Journal of Sir Joseph Banks on Captain Cook’s First Voyage round the World in H.M.B. “Endeavour”, 1768-71

Setting sail

Plymouth – August 1768

25th After having waited in this place ten days; the ship, + everything belonging to me being all that time in perfect readiness to sail at a moment’s warning, we at last got a fair wind: + this day at three o’clock in the Even weighed anchor, + set sail, all in excellent health and spirits, perfectly prepared, (in mind at least) to undergo with cheerfulness any fatigues or dangers that may occur in our intended Voyage.

26th Wind still Fair, but very light breezes. Saw this Even a shoal of those fish which are particularly called Porpoises by the seamen, probably the Delphinus Phocoena of Linnaeus, as their noses are very blunt.

27th Wind fair and a light Breeze…

Banks’ Journals 1768-71. Photo by RBG Kew

The long voyage south

Sept 10th Today for the first time we dined in Africa and took leave of Europe for heaven alone knows how long, perhaps for ever; that thought demands a sigh as a tribute to the memory of friends left behind + they have it, but two cannot be spared, ‘twould give more pain to the sigher than pleasure to those sighed for; tis enough that they are remembered: they would not wish to be too much thought of by one so long to be separated from them, + left alone to the mercy of winds and waves.

Dec 25th Christmas day: all good Christians, that is to say all good hands got abominably drunk, so that all through the night there was scarce a sober man in the ship. Weather, thanks God, very moderate, or the Lord knows what would have become of us.

**Extracted entries**
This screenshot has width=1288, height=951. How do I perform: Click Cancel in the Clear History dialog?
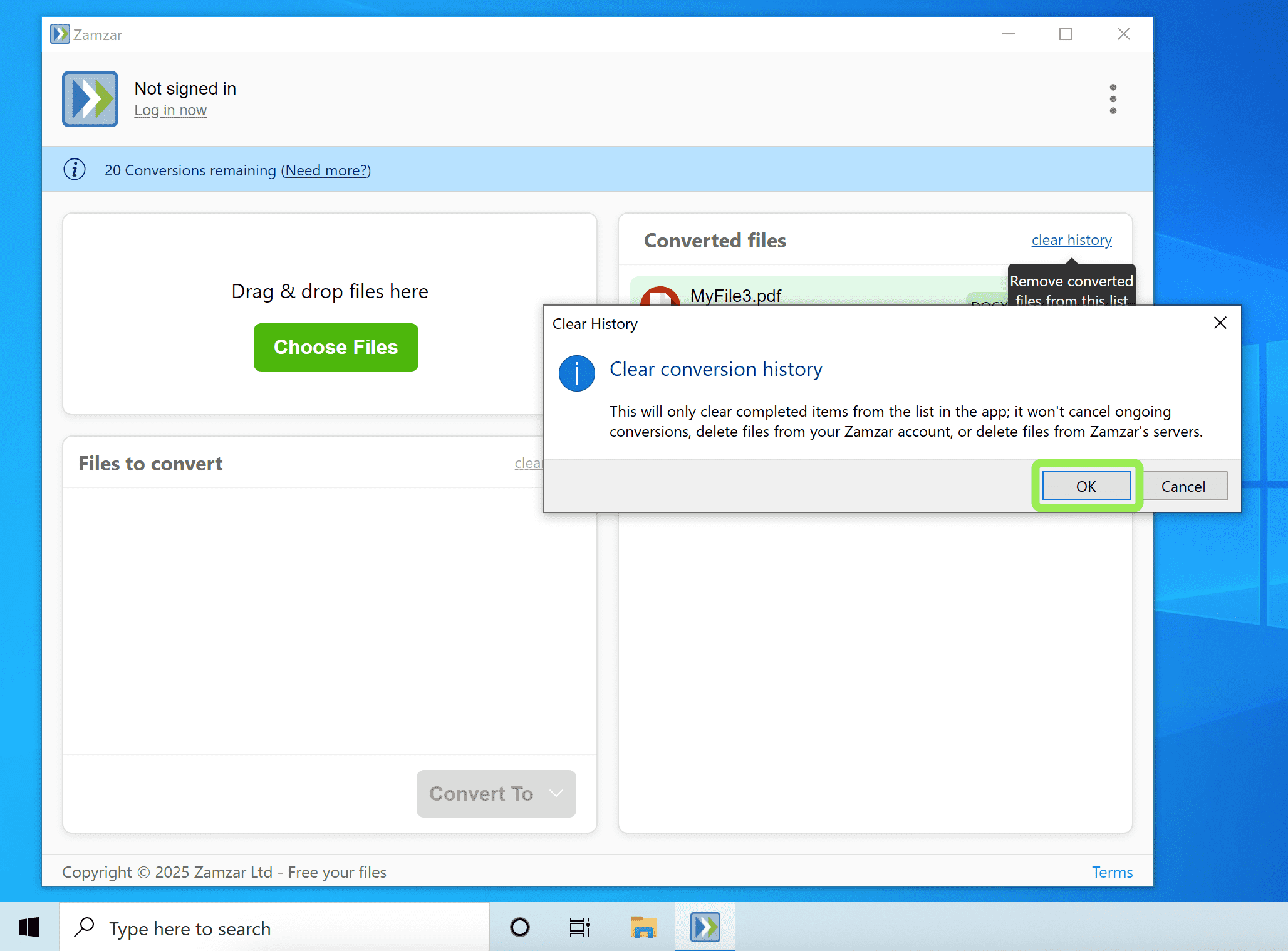coord(1183,486)
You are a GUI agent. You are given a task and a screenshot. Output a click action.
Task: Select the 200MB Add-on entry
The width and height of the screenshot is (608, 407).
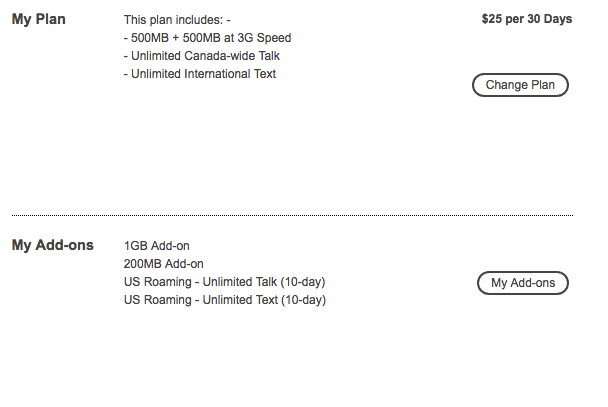pos(164,264)
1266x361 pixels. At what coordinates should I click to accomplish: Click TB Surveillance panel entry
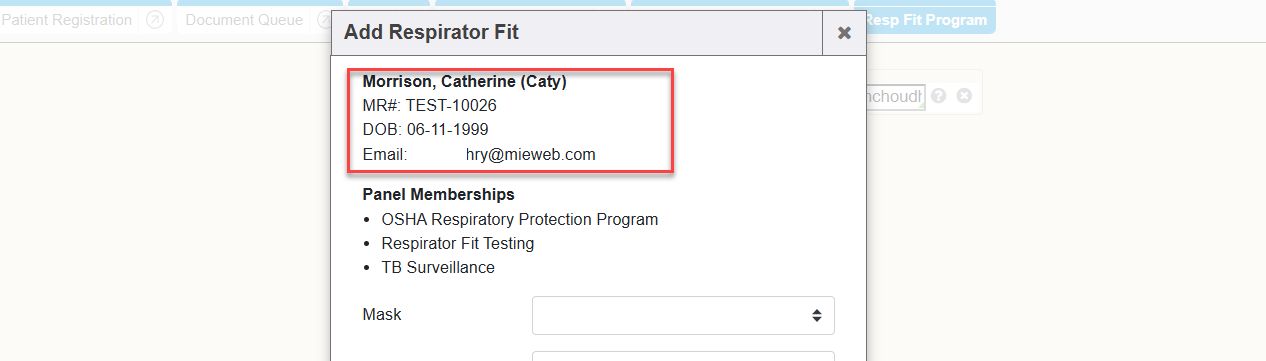click(438, 268)
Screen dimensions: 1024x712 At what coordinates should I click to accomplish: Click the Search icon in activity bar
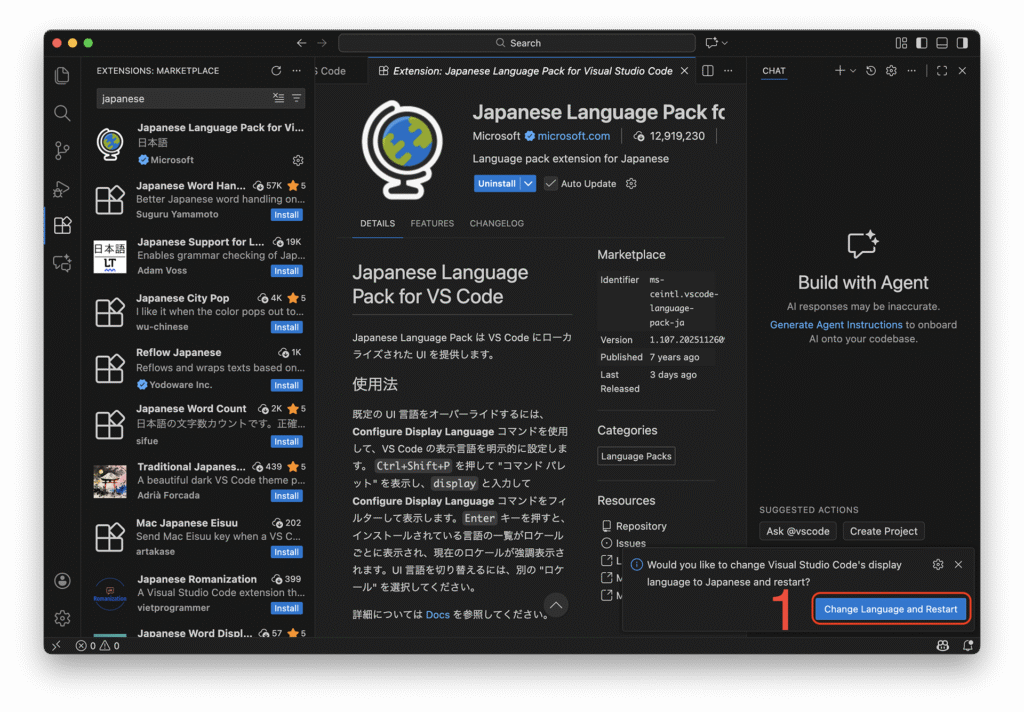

**To be done**
List the date that opens each entry in the journal excerpt at the top, as the excerpt gives it.

**Output of the task**
25th
26th
27th
Sept 10th
Dec 25th